▶ Texto da página
******

Postado em 29/11/2016
O corpo hoje
Em meio às mudanças proporcionadas pelas tecnologias digitais, os corpos parecem ter sido estendidos eletronicamente, desafiando a própria noção do corpo como algo restrito à pele e ao território geográfico onde estamos inseridos. Em meio a tantos vídeos, fotografias, mensagens e dados que trafegam nas redes digitais, qual é o lugar da experiência corporal no mundo de hoje? É possível pensarmos no corpo como algo individual? Discutem o tema o artista, bailarino e pesquisador da Escola de Comunicações e Artes da Universidade de São Paulo (ECA-USP) Danilo Patzdorf e a filósofa, psicoterapeuta e pesquisadora Regina Favre.

******

▶ Instruções de trabalho
1 - Segundo o texto sobre o corpo hoje, por que os corpos parecem ter sido estendidos eletronicamente, e que noção de corpo isso desafia? Responda em até três frases.
2 - Duplique, do texto sobre o corpo hoje, o trecho que vai de "Postado em 29/11/2016" até "pesquisadora Regina Favre.".
3 - Dê continuidade ao texto sobre o corpo hoje a partir do ponto em que ele termina.
Não é preciso consultar os registros.

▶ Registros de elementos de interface
******

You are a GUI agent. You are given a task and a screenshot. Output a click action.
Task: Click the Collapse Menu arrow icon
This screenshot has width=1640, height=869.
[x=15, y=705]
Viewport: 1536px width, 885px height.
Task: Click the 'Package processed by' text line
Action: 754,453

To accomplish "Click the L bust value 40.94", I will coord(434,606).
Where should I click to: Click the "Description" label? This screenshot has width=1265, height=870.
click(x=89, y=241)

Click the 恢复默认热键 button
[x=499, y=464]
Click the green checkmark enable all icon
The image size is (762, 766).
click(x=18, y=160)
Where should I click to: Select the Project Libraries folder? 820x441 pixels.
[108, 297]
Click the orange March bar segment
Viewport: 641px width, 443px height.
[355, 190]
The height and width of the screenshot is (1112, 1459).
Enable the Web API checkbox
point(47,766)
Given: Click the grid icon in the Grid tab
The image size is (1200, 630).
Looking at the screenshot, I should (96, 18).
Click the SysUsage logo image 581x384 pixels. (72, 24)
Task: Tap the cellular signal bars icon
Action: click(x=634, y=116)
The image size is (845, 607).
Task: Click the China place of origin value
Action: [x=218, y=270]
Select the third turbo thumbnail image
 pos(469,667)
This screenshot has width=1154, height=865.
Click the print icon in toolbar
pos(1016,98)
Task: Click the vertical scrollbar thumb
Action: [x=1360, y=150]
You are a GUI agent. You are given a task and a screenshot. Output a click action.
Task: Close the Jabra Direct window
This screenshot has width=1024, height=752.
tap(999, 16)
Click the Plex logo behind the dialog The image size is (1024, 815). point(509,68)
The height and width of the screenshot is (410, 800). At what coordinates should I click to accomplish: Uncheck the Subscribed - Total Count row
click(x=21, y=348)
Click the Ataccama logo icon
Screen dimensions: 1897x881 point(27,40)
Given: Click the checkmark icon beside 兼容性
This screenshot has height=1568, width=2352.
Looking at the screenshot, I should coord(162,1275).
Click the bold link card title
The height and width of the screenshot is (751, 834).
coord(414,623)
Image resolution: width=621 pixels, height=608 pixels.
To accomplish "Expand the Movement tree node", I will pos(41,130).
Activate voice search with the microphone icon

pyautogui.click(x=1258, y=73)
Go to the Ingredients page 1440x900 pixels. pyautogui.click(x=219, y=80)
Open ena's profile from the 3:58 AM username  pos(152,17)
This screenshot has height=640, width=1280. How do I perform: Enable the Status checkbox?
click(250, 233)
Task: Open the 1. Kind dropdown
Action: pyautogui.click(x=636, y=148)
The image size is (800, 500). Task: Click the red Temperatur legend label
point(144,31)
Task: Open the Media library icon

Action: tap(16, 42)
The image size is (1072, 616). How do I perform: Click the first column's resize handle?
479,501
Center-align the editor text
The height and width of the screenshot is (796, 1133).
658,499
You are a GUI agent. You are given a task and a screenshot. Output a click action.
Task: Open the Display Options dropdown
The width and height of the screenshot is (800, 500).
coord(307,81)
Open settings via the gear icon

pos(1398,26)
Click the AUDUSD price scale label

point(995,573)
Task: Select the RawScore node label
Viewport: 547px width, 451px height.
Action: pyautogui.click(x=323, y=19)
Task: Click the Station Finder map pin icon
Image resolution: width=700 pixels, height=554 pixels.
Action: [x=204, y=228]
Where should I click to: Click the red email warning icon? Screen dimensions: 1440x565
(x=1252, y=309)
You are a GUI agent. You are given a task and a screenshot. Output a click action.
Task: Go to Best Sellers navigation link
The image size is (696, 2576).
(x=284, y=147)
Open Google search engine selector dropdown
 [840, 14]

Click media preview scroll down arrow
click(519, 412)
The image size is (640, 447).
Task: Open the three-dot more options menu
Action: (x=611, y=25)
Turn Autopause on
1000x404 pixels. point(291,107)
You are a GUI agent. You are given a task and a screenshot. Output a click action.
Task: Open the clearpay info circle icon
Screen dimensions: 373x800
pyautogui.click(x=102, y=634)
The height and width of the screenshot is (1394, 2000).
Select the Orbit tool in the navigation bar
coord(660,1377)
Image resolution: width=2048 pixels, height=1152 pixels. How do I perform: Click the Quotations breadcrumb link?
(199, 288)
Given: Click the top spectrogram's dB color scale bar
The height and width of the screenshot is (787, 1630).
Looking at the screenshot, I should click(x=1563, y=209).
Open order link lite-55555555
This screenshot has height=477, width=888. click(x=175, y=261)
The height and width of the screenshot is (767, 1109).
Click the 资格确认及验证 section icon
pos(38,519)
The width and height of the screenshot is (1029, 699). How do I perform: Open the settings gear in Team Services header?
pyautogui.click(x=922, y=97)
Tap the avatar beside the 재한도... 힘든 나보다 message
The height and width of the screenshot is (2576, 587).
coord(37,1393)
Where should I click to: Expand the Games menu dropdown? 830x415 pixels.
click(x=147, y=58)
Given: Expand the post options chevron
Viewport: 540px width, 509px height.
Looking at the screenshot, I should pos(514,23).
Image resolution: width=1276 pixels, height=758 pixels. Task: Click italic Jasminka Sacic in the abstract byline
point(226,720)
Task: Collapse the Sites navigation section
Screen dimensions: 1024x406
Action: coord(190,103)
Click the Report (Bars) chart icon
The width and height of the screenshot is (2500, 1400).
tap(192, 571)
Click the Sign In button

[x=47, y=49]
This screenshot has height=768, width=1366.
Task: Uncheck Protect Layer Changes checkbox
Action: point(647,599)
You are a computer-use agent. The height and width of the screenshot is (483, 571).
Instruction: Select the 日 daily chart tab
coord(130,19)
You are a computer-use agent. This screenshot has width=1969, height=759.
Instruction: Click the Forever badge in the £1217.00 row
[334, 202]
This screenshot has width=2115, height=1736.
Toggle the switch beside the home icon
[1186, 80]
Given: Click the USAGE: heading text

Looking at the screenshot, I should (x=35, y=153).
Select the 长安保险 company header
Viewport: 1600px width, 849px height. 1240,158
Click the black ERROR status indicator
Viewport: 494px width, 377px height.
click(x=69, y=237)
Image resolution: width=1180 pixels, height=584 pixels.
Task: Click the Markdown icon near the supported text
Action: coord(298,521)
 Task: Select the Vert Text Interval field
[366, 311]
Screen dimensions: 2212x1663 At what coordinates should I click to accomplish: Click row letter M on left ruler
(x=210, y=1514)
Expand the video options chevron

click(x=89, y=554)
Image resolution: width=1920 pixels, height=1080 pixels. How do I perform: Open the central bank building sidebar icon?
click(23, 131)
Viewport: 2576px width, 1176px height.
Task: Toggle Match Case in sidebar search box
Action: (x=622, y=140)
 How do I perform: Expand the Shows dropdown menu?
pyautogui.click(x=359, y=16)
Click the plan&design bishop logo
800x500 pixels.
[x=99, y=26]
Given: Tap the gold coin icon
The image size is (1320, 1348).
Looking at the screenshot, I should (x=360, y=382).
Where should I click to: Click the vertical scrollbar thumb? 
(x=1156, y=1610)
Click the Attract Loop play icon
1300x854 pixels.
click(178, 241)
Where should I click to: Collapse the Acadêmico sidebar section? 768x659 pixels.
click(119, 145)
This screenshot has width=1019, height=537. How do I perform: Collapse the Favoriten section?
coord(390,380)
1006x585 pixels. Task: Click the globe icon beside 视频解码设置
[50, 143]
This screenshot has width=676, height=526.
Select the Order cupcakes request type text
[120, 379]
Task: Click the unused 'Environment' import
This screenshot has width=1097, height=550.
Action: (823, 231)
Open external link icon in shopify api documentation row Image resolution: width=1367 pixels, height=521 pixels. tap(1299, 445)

******

▶ Respostas dos exercícios
1 - Os corpos parecem ter sido estendidos eletronicamente em meio às mudanças proporcionadas pelas tecnologias digitais. Isso desafia a noção do corpo como algo restrito à pele e ao território geográfico onde estamos inseridos.

2 -
Postado em 29/11/2016
O corpo hoje
Em meio às mudanças proporcionadas pelas tecnologias digitais, os corpos parecem ter sido estendidos eletronicamente, desafiando a própria noção do corpo como algo restrito à pele e ao território geográfico onde estamos inseridos. Em meio a tantos vídeos, fotografias, mensagens e dados que trafegam nas redes digitais, qual é o lugar da experiência corporal no mundo de hoje? É possível pensarmos no corpo como algo individual? Discutem o tema o artista, bailarino e pesquisador da Escola de Comunicações e Artes da Universidade de São Paulo (ECA-USP) Danilo Patzdorf e a filósofa, psicoterapeuta e pesquisadora Regina Favre.

3 -
por Danilo Patzdorf
É comum ouvirmos em diferentes situações que a tecnologia digital “aproxima quem está longe mas afasta quem está perto”, privilegiando os “contatos a distância” para evitar os “contatos reais”. Nesse sentido, querem responsabilizá-la também pelo sedentarismo de alguns, como se a internet (sob aquela mesma crítica que fizeram ao controle remoto e ao videogame) tornasse as pessoas mais preguiçosas para atividades corporais, relacionamentos pessoais ou deslocamentos físicos para lugares próximos e distantes.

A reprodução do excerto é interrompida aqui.